Essentially a rewrite of “Marie the Wolf” (and more likely the work of co-writer Jacqueline Kergueno than Seignolle himself), it (again) relates the story of a naïve farm girl given the power to heal wolf bites by the mysterious title character. The girl is initially outcast by her fellow villagers but, in a tacked-on and wholly unconvincing up-tempo coda, is assured by a friend that the villagers will accept her once they understand the benevolent nature of her powers. At least the copious illustrations by Philippe Fix are decent, with an appropriately quaint, minimalist hue
Claude Seignolle’s fourth and thus far final English language publication was THE BLACK CUPBOARD, which appeared in 2010 from Ex Occidente Press. It might seem like an anomaly in the Seignolle cannon with its urban setting and science fiction tinged narrative, yet, as the translator Antonio Monteiro’s learned introduction makes clear, the tale contains all of Seignolle’s trademarks: the matter-of-fact acceptance of supernatural phenomena as an integral part of everyday life, the frank (for 1958) approach to sexuality, and the classic, even mythological, themes that power the narrative.
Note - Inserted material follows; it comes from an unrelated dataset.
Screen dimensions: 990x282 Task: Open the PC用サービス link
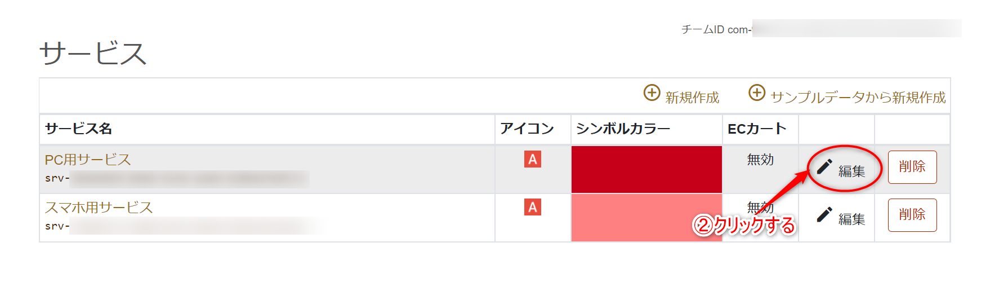pos(88,160)
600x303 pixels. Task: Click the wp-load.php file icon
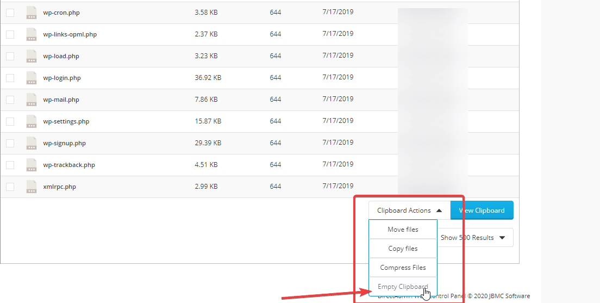tap(32, 56)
Although it’s extremely short (running a little over sixty pages), THE BLACK CUPBOARD is as rich and eventful as nearly any horror story I’ve read, juxtaposing reincarnation, a Faustian pact and a Jekyll and Hyde-like doppelganger drama.
The tale begins with the 20-year-old Philippe finding himself compelled to purchase an antique cupboard. Philippe subsequently feels the “disturbing invisible presence” of another person, and actually comes to assume the guise of a nasty old man with an identical cupboard in his house. The manner in which Seignolle alternates the two first person viewpoints, with little demarcation of any sort, is the book’s most audacious stylistic element. The old man, it seems, has sold his soul to the devil in exchange for inexhaustible sexual virility, and finds his depraved desires increasingly focused on a woman whose photo adorns his cupboard–a woman who happens to be Philippe’s girlfriend.
THE BLACK CUPBOARD is in many respects a traditional account of good and evil, yet what resonates is the overpowering air of surreal mystery. I haven’t even gone into the mysterious “other” who shadows Philippe, nor the rag-like mask found in the cupboard’s drawers, nor the perverse episode in which Philippe interacts with his cupboard in a sexually-tinged communion: “I turn off the radio and the lights…Now, in the dark, the cupboard and I have at last found again our intimacy…”
So there you have it: four books, three of them masterworks. I can only hope more English language Claude Seignolle novels and stories follow, and that this neglected genius finally assumes his rightful stature in the U.S., a recognition that is already decades overdue.